Business and Economics

Accra, Sept. 27, GNA - Mr Roland Ato Quainoo, the Chief Executive Officer, Run on Time Engineering, Ghana, has called for a national policy on industrial attachment as most students are losing out on the needed skills.

He said this was important as these skills, knowledge and analysis would help inform student’s competency base.

To this end, he has called for a strong cohesion between academia and industry players towards building the skills gap among the youth.

Mr Quainoo was speaking at the maiden skills gap summit organized by Dreamoval Foundation on the theme: "Bridging the Skills Gap, Creating Enabling Synergies between Industry and Academia".

He called on stakeholders to reform the education curriculum so as to meet the needs of industries.

"Doing so there is also the need for industry players to be an integral part of the governing and academic board for students to be exposed to the practicalities of the theories they learn throughout their stay in school and campuses," he stated.

Mr Francis Ahene-Affoh, the Vice President, Dreamoval Foundation, said skills gap was a major global challenge for emerging economies and the summit was aimed at creating the platform where industry players and government officials can have a place to discuss pressing issues associated with the prevalent skills gap.

This according to him would encourage vain talk but create an avenue for commitment and points of collaboration for a successful implementation and growth of the economy.

Mr Ahene-Affoh said to ensure a future with a robust and continuous growth in the economy; a critical look must be given to the teething issue of skills gap in the country.
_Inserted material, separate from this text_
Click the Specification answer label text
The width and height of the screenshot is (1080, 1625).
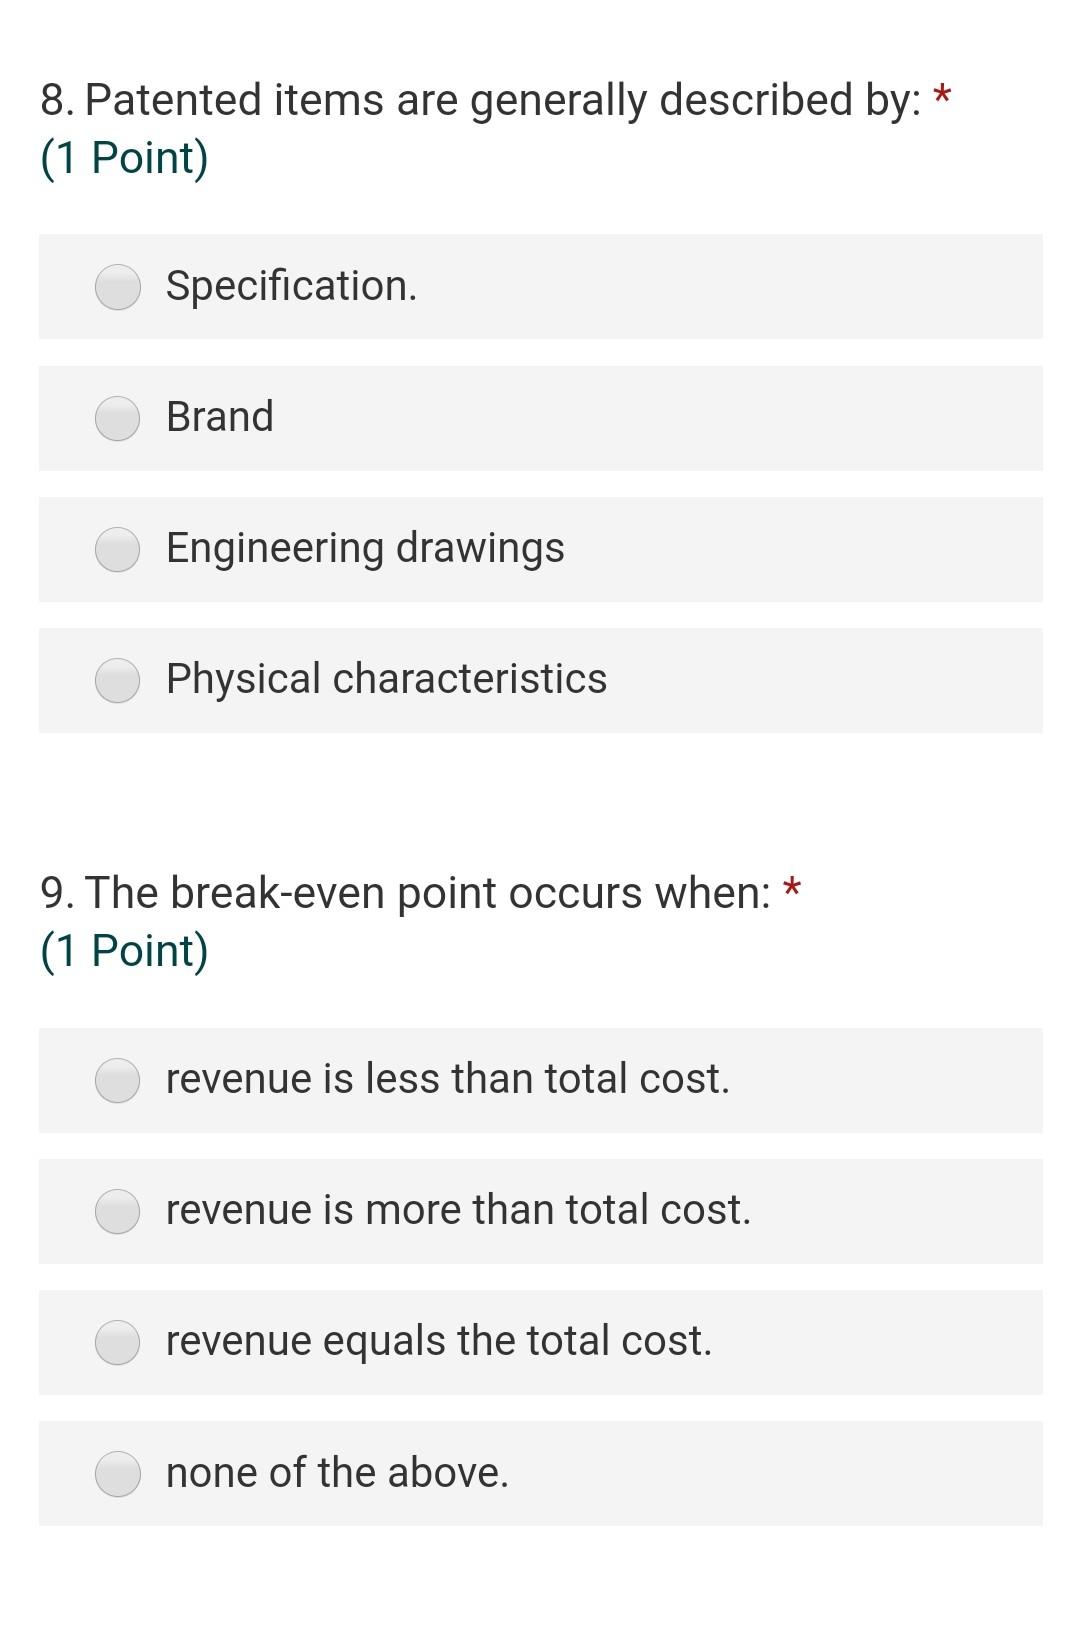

Ms Angela Kyerematen-Jimoh, the Country Director and General Manager IBM, also noted that for Ghana to address the skills challenge there was the need for people to start thinking and acting differently at tender ages, have a mind shift and believe that Africans can do it.

"The time has come for Africans to stand up and address the challenges because nobody knows and understands our situation better than we do," she added.

Dr Fred Asamoah Kyei, the Executive Director, Council of Technical and Vocational Education and Training (COTVET) called for a sense of patriotism by owing the problem and see how best they could contribute to it.

Mr Patrick Awuah, the President and Founder of Ashesi University, explained that to bridge the skills gap there must be room for discipline, building rapport with industries, continuous assessment and accreditation systems to ensure the transformation of the country.

Mr Olu Familusi, the Executive Director of SAP, called for the understanding of academia and businesses to ensure that challenges associated with skills development were tackled.

Stakeholders were engaged in discussions on the need to identify the skills gaps and how to bridge it for total transformation.